Cada um com os seus limites

O autossacrifício é um padrão incorporado na nossa forma de ser, pode derivar de um grande desconhecimento dos próprios potenciais, e incluir um relacionamento empobrecido com as emoções e o mundo interno. Para que não aconteça, é preciso voltar-se para si num processo de autoconhecimento e buscar identificar os pontos fortes e aqueles que precisam ser trabalhados, numa tentativa de não deixar mais as suas necessidades de lado.Não é raro quem costuma ter um padrão assim ter sentimentos de frustração, raiva e injustiça por não ser retribuído à altura de seus atos e intenções. Por outro lado, os que convivem com essa pessoa que anula os próprios desejos para obter amor e aprovação podem sentir a privação de liberdade para enfrentar os desafios da vida e até o sufocamento do outro, junto com um grande desgaste.Uma das indicações para reverter comportamentos assim é estimular a capacidade empática, para perceber as próprias limitações e os limites do outro dentro da relação afetiva, quais os valores indispensáveis para cada um e os termos passíveis de negociação nessa troca. A ideia é que haja autonomia de ambas as partes, com condições de crescer e se desenvolver juntos.É tentar achar o equilíbrio, onde cada um possa existir na relação com as suas particularidades sendo respeitadas, já que todos nós temos aspectos que conseguimos flexibilizar e outros que não, daí a necessidade de saber o que é importante para si e o que é inegociável. Vale lembrar que isso engloba não abrir mão de tudo pelo outro, pois provoca uma troca desigual. O ideal é pensar em ajudar o outro dentro das próprias possibilidades, não em tudo e não o tempo todo.

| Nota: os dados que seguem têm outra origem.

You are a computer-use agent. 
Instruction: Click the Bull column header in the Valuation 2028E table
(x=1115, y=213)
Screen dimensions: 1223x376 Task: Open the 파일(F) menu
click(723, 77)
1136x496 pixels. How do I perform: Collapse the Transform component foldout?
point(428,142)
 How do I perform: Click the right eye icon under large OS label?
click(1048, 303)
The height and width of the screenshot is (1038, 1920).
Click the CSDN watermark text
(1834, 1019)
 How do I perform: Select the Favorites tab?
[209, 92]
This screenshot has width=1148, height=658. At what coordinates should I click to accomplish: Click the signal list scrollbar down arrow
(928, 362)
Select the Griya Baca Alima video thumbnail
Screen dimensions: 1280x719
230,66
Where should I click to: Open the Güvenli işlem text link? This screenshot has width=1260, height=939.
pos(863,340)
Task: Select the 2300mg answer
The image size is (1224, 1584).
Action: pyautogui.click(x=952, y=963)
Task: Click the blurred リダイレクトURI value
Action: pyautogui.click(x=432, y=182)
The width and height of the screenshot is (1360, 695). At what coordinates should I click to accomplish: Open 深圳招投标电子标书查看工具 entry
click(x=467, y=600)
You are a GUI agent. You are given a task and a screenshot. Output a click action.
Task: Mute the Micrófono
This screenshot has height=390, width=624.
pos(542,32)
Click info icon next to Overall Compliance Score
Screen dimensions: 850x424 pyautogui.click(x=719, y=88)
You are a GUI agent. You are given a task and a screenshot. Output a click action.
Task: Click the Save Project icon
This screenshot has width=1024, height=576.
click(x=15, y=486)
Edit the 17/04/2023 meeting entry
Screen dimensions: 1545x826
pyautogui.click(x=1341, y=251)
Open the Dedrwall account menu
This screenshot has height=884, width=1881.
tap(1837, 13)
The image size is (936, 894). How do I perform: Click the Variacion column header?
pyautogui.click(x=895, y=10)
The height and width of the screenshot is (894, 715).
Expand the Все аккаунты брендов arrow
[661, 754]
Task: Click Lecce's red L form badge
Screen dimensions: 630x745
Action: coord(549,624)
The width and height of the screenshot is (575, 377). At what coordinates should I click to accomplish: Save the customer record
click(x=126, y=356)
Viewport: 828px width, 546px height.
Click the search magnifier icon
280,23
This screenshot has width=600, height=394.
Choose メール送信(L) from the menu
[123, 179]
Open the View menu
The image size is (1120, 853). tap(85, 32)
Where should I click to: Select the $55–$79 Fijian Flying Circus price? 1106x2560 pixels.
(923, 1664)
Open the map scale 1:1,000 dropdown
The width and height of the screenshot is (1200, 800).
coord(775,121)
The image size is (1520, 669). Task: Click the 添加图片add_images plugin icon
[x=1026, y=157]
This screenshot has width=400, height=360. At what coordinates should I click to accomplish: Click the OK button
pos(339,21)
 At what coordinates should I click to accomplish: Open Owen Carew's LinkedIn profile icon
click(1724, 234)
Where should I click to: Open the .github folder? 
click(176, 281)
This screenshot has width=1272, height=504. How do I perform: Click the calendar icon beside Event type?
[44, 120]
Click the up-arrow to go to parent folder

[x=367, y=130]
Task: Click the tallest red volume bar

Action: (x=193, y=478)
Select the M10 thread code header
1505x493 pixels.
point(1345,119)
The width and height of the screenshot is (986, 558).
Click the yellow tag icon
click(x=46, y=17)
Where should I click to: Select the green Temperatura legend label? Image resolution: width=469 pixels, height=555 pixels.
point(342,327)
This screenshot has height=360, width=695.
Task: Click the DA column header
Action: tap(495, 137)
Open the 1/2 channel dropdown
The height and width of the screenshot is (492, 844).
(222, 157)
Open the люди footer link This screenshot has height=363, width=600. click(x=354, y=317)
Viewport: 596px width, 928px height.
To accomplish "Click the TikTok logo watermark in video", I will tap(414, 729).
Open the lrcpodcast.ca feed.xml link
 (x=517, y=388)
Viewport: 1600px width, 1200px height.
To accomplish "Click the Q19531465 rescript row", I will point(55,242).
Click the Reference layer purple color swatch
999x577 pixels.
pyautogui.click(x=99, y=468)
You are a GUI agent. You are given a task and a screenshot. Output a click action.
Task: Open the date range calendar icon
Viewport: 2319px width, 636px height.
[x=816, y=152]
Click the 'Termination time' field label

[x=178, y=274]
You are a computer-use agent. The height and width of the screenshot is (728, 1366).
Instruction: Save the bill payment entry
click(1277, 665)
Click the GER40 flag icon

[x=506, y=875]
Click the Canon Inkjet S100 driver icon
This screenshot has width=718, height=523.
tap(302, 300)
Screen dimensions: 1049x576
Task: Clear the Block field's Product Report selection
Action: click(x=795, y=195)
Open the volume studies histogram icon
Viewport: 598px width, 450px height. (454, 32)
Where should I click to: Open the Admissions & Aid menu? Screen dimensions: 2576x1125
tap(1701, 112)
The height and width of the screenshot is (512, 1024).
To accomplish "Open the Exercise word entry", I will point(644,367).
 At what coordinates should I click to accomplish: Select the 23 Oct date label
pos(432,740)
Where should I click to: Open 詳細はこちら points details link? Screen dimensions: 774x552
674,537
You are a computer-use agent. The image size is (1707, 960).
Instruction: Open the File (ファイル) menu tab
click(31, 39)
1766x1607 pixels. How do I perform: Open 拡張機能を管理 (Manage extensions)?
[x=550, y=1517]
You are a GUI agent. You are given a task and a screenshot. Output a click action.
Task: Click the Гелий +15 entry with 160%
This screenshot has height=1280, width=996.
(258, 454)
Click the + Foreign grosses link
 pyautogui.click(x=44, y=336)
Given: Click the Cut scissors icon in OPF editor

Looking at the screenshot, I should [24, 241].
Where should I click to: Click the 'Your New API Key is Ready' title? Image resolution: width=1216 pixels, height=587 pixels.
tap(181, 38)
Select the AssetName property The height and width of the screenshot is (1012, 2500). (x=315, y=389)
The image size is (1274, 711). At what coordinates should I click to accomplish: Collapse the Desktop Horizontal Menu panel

Dicas para ter relações mais positivas e equilibradas

Trabalhar o autoconhecimento;

Recontar, ressignificar e se reconciliar com a própria história -tanto em questões traumáticas quanto positivas;

Abertura para diversas perspectivas;

Reconhecer as influências familiares, culturais e históricas sobre nosso imaginário;

Reconhecer, reconciliar-se e relacionar-se com aspectos e conteúdos dos quais não temos controle ou temos controle parcial em nossas vidas;

Reunir coragem para enfrentarmos quem somos realmente;

Ter humildade para reconhecermos pontos fortes e fracos em nós mesmos e honestidade com nossos sentimentos, desejos medos e reflexões, mesmo que todos eles possam ser incoerentes ou indesejados;

Desenvolver a habilidade da empatia;

Apurar o olhar e a escuta.

Fontes: Anna Paula Zanoni, psicóloga clínica e integrante do Grupo de Estudos em Psicologia Analítica, Andrea Lorena Stravogiannis, psicóloga do corpo clínico do Hospital Sírio Libanês, Antônio Carlos Amador Pereira, psicólogo e professor do curso de psicologia da PUC-SP, Maria Amélia Penido, professora Doutora do departamento de psicologia da PUC-Rio e psicóloga clínica, Nelson Ernesto Coelho Junior, psicanalista e professor Doutor do Instituto de Psicologia da USP.